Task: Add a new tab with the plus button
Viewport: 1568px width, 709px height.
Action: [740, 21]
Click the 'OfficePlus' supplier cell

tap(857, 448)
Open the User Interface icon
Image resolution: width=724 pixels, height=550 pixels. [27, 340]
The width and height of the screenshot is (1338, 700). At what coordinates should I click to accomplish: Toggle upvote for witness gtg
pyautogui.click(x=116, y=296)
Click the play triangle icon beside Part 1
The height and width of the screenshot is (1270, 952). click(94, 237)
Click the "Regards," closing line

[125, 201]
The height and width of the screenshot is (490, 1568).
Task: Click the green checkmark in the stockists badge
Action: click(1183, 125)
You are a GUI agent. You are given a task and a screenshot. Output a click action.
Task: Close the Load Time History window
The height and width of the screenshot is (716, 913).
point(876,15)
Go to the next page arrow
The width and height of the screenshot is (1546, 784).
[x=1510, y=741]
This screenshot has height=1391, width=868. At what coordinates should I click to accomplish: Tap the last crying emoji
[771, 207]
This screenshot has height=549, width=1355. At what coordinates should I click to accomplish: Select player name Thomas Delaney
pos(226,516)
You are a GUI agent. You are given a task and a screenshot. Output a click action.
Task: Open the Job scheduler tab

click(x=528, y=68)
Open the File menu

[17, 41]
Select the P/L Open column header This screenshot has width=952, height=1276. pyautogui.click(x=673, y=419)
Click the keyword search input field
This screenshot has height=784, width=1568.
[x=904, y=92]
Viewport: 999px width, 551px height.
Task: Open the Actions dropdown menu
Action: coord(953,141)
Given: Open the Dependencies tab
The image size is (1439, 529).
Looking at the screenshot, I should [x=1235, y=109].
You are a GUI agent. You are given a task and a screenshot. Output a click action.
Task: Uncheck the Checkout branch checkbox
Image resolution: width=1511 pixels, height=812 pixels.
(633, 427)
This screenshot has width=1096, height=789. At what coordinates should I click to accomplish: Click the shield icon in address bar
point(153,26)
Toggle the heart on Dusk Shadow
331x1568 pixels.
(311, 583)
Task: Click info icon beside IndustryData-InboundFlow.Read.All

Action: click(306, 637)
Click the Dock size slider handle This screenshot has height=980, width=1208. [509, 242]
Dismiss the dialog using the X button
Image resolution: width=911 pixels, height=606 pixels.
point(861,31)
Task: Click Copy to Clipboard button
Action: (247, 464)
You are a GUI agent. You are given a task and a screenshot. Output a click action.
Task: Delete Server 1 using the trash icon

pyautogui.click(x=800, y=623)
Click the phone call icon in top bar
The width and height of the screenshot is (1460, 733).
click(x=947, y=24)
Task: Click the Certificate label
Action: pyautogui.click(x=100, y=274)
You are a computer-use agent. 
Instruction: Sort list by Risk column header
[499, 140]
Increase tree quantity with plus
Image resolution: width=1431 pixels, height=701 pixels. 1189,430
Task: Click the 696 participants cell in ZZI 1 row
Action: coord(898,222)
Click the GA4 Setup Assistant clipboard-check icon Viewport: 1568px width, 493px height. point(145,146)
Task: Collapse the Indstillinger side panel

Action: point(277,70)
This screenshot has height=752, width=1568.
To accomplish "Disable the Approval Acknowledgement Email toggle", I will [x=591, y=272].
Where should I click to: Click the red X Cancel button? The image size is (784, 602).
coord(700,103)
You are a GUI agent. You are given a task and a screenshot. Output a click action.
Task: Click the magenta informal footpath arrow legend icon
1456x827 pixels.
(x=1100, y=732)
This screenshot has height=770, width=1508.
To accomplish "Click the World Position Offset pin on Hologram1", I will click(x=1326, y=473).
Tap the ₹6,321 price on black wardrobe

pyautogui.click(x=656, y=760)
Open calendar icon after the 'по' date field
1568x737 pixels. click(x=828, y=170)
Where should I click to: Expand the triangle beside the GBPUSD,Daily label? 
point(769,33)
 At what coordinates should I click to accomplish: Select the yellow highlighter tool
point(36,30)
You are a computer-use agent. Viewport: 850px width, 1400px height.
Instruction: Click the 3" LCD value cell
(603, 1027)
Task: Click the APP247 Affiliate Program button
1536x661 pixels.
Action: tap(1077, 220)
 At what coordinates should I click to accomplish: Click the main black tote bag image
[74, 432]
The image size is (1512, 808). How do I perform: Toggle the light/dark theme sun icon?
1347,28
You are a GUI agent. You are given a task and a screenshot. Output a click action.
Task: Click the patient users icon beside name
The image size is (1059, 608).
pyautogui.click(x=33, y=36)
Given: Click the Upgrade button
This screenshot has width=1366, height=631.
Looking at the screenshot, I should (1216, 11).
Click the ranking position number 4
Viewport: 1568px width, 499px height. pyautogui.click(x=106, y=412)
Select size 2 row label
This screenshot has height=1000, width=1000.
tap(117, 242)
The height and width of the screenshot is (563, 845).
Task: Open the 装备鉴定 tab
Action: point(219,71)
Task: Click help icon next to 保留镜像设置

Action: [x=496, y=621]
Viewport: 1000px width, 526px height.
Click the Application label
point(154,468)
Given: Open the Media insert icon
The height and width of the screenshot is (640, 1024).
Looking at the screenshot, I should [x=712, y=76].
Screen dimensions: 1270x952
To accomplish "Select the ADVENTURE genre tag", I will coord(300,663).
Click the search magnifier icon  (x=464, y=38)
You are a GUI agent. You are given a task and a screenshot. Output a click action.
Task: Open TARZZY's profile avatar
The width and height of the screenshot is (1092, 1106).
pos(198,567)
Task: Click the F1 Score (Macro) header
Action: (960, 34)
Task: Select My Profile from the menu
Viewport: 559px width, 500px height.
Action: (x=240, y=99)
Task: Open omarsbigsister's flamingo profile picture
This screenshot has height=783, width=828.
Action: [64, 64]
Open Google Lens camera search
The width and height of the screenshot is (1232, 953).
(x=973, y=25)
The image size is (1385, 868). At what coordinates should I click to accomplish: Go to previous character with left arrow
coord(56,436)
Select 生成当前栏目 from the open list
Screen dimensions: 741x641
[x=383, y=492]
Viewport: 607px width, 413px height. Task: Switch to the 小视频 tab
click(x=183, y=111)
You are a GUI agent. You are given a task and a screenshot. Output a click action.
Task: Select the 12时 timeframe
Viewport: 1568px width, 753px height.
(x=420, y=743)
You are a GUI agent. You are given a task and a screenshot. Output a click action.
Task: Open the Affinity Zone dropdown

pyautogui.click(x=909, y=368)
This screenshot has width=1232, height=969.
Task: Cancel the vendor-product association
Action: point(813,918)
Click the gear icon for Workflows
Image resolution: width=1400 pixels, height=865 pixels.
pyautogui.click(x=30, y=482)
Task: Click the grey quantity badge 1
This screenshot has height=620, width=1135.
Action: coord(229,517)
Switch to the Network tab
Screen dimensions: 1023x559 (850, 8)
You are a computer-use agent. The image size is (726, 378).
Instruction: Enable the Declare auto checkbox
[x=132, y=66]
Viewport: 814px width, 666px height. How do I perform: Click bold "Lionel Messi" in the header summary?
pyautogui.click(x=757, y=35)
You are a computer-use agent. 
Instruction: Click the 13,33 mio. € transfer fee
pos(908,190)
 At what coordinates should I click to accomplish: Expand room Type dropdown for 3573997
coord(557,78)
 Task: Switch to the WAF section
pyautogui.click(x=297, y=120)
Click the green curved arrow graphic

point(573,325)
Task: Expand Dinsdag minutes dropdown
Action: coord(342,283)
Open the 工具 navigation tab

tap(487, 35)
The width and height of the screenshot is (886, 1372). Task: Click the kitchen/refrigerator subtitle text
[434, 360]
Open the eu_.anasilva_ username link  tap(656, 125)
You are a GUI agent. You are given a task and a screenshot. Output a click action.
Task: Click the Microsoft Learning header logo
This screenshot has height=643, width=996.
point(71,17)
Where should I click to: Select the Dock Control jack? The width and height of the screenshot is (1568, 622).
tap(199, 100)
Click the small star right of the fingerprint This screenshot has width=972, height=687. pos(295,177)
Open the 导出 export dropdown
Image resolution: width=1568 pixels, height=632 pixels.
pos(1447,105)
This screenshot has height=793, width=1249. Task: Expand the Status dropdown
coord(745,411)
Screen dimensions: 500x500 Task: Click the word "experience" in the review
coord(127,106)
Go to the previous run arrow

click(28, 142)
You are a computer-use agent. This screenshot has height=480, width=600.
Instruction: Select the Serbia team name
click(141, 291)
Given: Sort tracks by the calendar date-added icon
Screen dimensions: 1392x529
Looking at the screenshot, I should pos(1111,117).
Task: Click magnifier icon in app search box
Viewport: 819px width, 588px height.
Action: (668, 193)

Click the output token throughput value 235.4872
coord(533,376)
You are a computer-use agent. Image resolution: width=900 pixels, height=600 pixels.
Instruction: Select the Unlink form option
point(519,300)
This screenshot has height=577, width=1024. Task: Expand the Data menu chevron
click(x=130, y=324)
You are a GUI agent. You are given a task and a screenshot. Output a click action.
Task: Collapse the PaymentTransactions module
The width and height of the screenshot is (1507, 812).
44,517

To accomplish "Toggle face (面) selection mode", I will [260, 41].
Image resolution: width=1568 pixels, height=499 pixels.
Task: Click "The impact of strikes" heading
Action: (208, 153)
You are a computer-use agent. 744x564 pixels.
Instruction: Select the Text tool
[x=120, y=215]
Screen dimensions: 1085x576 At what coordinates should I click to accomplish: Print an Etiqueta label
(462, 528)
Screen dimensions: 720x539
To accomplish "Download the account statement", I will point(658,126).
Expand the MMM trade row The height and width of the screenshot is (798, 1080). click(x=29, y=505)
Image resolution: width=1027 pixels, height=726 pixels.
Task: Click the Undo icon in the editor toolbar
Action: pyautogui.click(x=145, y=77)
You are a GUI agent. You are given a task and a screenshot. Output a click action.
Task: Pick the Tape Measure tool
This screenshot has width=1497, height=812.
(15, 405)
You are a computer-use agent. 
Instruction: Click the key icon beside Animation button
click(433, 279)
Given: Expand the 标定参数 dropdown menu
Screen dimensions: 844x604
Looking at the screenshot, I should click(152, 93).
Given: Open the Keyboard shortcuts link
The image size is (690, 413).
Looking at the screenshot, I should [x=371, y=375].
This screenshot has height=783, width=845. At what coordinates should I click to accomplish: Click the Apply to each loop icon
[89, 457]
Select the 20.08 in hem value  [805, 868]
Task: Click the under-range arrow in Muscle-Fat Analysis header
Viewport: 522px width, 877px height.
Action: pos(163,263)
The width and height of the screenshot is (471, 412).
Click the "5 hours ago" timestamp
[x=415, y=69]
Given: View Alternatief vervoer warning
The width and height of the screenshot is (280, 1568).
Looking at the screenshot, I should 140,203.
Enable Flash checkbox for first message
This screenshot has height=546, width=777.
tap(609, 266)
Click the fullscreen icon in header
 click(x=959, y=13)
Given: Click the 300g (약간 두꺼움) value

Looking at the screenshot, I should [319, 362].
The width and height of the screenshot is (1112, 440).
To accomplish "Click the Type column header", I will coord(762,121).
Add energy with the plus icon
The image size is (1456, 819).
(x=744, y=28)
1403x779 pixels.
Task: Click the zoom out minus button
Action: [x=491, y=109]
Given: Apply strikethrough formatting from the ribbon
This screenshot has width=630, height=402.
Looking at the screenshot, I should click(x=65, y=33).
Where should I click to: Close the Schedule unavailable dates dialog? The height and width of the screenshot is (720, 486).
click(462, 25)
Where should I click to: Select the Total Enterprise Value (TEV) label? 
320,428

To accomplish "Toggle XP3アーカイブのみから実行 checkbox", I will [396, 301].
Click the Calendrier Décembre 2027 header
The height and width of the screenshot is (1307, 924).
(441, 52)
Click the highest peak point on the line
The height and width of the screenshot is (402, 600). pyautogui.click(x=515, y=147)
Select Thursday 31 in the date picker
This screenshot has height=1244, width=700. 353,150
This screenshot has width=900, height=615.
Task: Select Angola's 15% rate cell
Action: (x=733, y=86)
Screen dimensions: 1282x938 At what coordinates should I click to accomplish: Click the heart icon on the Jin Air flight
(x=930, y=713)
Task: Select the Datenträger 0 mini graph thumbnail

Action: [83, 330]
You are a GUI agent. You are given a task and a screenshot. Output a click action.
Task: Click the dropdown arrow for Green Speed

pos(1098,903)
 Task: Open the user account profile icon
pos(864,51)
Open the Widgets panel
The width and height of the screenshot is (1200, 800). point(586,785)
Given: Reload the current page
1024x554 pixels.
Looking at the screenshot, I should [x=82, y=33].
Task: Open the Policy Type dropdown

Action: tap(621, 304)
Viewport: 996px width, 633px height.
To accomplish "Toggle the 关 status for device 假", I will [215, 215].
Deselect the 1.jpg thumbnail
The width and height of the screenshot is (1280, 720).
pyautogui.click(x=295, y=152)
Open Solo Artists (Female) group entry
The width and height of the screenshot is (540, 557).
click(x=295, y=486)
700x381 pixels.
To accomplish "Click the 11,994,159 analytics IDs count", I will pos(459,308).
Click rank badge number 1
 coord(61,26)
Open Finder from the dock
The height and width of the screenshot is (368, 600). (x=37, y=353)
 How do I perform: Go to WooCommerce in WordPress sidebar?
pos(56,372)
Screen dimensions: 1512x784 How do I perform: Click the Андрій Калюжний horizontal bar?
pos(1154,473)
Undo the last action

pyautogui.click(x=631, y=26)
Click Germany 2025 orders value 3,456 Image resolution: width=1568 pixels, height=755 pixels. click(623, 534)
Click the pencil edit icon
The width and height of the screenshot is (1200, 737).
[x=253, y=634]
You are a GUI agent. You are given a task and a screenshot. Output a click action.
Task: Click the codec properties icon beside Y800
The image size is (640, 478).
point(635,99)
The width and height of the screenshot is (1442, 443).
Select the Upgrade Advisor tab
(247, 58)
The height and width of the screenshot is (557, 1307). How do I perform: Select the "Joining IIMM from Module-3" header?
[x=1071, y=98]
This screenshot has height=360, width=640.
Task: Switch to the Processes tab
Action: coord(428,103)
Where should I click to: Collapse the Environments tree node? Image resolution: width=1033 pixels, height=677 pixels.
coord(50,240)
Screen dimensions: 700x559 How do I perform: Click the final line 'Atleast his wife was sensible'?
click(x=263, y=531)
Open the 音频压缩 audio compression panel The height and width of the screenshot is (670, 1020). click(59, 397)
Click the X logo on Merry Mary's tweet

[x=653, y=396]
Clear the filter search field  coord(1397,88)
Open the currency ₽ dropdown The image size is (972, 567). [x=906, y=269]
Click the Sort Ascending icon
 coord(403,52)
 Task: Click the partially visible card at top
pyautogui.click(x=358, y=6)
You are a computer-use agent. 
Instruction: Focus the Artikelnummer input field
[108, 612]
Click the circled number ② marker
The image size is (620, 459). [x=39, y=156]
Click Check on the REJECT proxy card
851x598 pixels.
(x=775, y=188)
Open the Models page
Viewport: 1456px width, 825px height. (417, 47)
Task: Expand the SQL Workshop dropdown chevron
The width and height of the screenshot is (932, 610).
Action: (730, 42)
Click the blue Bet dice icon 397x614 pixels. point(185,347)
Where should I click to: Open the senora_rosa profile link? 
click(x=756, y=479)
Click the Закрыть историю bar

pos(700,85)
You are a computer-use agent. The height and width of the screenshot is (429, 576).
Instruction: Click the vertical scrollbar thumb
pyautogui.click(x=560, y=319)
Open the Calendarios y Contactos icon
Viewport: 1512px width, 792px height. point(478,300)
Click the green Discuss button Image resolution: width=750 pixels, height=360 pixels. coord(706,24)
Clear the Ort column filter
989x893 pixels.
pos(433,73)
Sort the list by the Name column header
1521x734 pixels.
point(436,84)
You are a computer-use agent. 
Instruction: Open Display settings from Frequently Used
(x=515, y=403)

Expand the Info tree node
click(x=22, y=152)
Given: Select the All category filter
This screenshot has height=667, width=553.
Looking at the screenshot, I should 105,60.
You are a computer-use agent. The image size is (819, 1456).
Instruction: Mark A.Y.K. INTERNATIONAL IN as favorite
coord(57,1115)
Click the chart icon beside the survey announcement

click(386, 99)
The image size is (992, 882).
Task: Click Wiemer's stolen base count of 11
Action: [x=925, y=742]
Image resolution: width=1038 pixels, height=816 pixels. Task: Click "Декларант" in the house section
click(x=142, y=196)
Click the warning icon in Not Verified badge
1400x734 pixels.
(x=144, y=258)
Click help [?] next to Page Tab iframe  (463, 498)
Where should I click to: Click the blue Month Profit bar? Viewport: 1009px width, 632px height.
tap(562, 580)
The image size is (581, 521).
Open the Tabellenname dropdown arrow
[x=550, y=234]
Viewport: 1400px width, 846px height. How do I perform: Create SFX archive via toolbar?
·····
WHAT TO WORK ON - Reproduce the entries above exactly, but only the lines between the line holding "This screenshot has height=770, width=1508." and the line holding "Task: Open omarsbigsister's", inclusive.

COMPLETED EXERCISE -
This screenshot has height=770, width=1508.
To accomplish "Click the World Position Offset pin on Hologram1", I will click(x=1326, y=473).
Tap the ₹6,321 price on black wardrobe

pyautogui.click(x=656, y=760)
Open calendar icon after the 'по' date field
1568x737 pixels. click(x=828, y=170)
Where should I click to: Expand the triangle beside the GBPUSD,Daily label? 
point(769,33)
 At what coordinates should I click to accomplish: Select the yellow highlighter tool
point(36,30)
You are a computer-use agent. Viewport: 850px width, 1400px height.
Instruction: Click the 3" LCD value cell
(603, 1027)
Task: Click the APP247 Affiliate Program button
1536x661 pixels.
Action: tap(1077, 220)
 At what coordinates should I click to accomplish: Click the main black tote bag image
[74, 432]
The image size is (1512, 808). How do I perform: Toggle the light/dark theme sun icon?
1347,28
You are a GUI agent. You are given a task and a screenshot. Output a click action.
Task: Click the patient users icon beside name
The image size is (1059, 608).
pyautogui.click(x=33, y=36)
Given: Click the Upgrade button
This screenshot has width=1366, height=631.
Looking at the screenshot, I should (1216, 11).
Click the ranking position number 4
Viewport: 1568px width, 499px height. pyautogui.click(x=106, y=412)
Select size 2 row label
This screenshot has height=1000, width=1000.
tap(117, 242)
The height and width of the screenshot is (563, 845).
Task: Open the 装备鉴定 tab
Action: point(219,71)
Task: Click help icon next to 保留镜像设置

Action: [x=496, y=621]
Viewport: 1000px width, 526px height.
Click the Application label
point(154,468)
Given: Open the Media insert icon
The height and width of the screenshot is (640, 1024).
Looking at the screenshot, I should [x=712, y=76].
Screen dimensions: 1270x952
To accomplish "Select the ADVENTURE genre tag", I will coord(300,663).
Click the search magnifier icon  (x=464, y=38)
You are a GUI agent. You are given a task and a screenshot. Output a click action.
Task: Open TARZZY's profile avatar
The width and height of the screenshot is (1092, 1106).
pos(198,567)
Task: Click the F1 Score (Macro) header
Action: (960, 34)
Task: Select My Profile from the menu
Viewport: 559px width, 500px height.
Action: (x=240, y=99)
Task: Open omarsbigsister's flamingo profile picture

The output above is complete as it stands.